The reconstruction of the full migration velocity vector field from the sparse scattered data is done using a naive interpolation technique that assumes a smooth continuous variation of the conditions that affect the migrant velocities in between these samples. This assumption can be expected to not correspond with reality due to the impact of geographical features such as mountain ranges or meteorological features such as weather fronts. Knowledge on the impact of such features on migration patterns is, however, currently rather limited. Indeed, large scale migration data collection efforts, such as the one from which the shown data was sourced, can help expand this knowledge, while tailored visualisation techniques, such as the ones discussed here, are meant to facilitate as well as profit from such progress.
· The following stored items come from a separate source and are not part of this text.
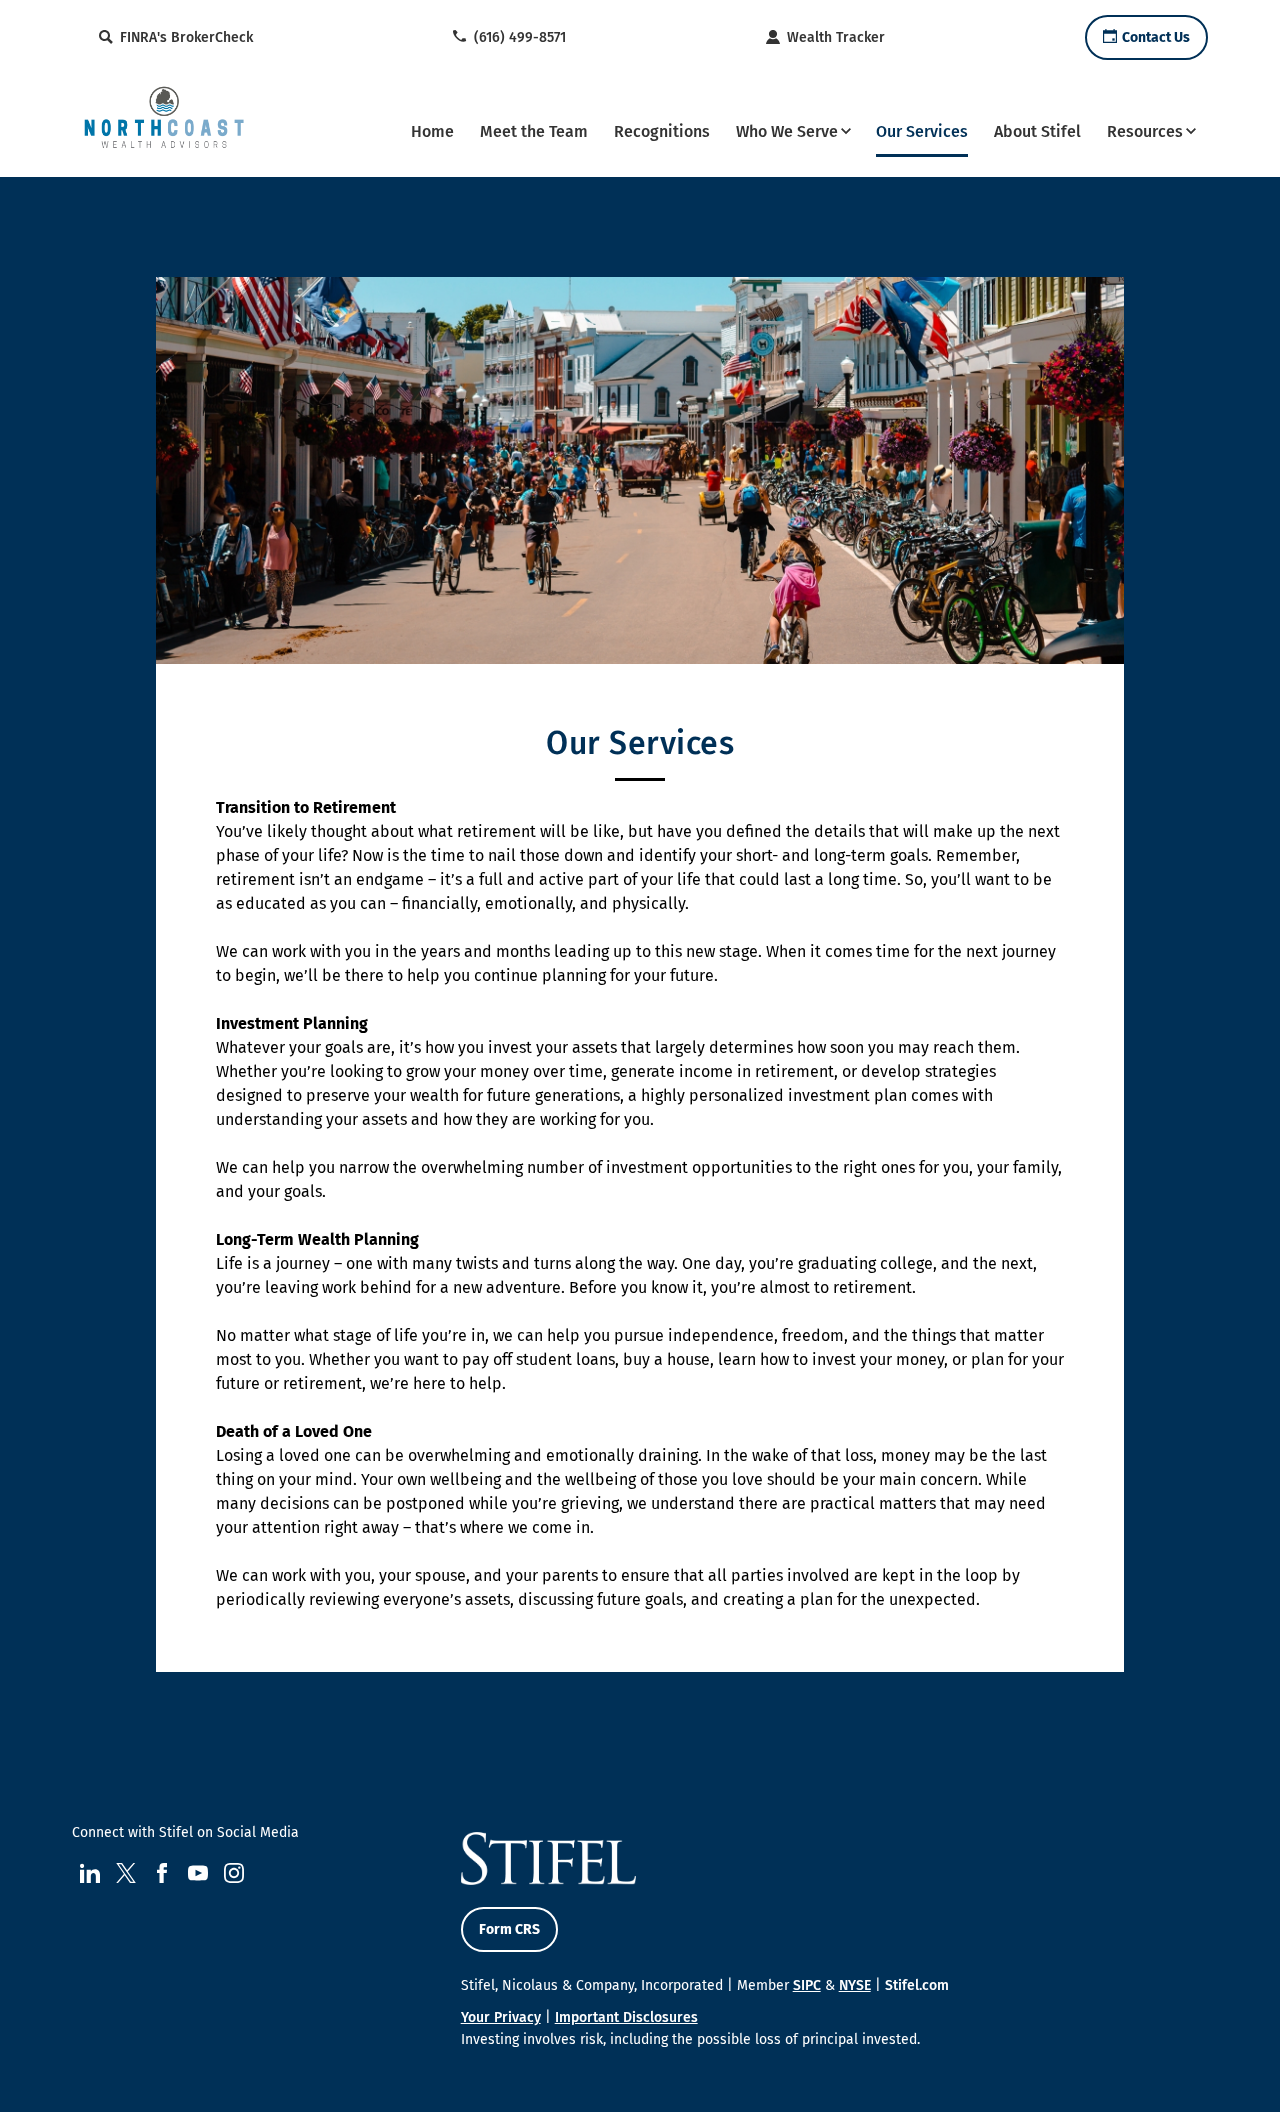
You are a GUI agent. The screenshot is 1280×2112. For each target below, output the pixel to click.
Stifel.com (917, 1985)
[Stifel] (164, 129)
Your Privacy (501, 2017)
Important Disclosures (626, 2017)
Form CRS (509, 1929)
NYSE (855, 1985)
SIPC (807, 1985)
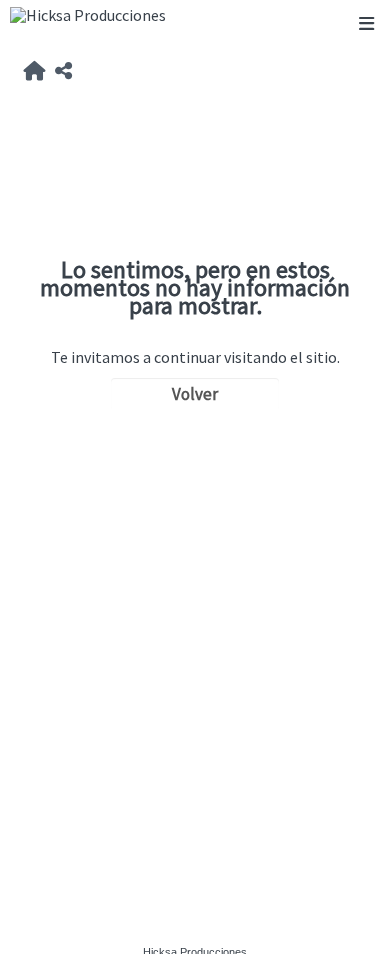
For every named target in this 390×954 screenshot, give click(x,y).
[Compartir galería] (63, 72)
The fidelity of the reconstructed migrant density scalar field might benefit from an interpolation approach that takes the correlation with the migrant velocity vector field into account (Streletz ea, 2012).

Case study metadata json format

For each case study a set of metadata is provided in a json file. This file contains a json object with the following properties:

  • label - Text label.
  • dataFrom - The first day for which data is available, expressed as an object that can be passed to the moment constructor.
  • dataTill - The last day for which data is available, expressed as an object that can be passed to the moment constructor.
  • defaultFocusFrom - The initial focus moment, expressed as an object that can be passed to the moment constructor.
  • minAltitude - The lowest altitude for which data is available, expressed in meters.
  • maxAltitude - The highest altitude for which data is available, expressed in meters.
  • strataOptions - Describes de different possible segmentations in strata. An array of arrays, one for each option. Each option-array contains one or more arrays, one for each stratum. Each stratum-array contains two numbers, the bottom and the ceiling of the stratum expressed in meters.
  • defaultStrataOption - The default strata option as an index in the strataOptions.
  • defaultMigrantsPerPath - The number of migrants each pathline represents.
  • segmentSize - The duration of each segment, expressed in minutes.
  • anchorInterval - The interval between potential anchors, expressed in km.
  • mapCenter - A list with two elements, the longitude and latitude (in degrees) on which to center the map.
  • mapScaleFactor - The factor with which the map-width needs to be multiplied to get the map scaling.
  • scaleLegendMarkers - The markers to be shown in the scale legend.
  • topoJsonUrl - [Optional] The url of the TopoJson file used for the base map. Default to urlBase + "topo.json".
  • radars - Array with objects, one for each radar, containing the following properties:
    • id - The unique id.
    • name - Text label (optional).
    • country - country code (currently unused)
    • type - type tag (currently unused)
    • longitude - expressed as a decimal degrees value
    • latitude - expressed as a decimal degrees value

References

  • [Darmofal_96a] An Analysis of 3D Particle Path Integration Algorithms. Darmofal, D. L. Journal of Computational Physics 123, 182–195 .
  • [Shepard_68a] A two-dimensional interpolation function for irregularly-spaced data. Shepard, Donald. Proceedings of the 1968 23rd ACM national conference, ACM. 1968.
  • [Streletz_12a] Interpolating Sparse Scattered Oceanographic Data Using Flow Information. Streletz, G. J., Gebbie, G., Spero, H. J., Kreylos, O., Kellogg, L. H. & Hamann, B. Dec 2012.
  • [Weiskopf_05a] Overview of flow visualization. Weiskopf, D. & Erlebacher, G. The Visualization Handbook (eds C. D. Hansen & C. R. Johnson), pp. 261-278. Elsevier Butterworth-Heinmann, Burlington, 2005.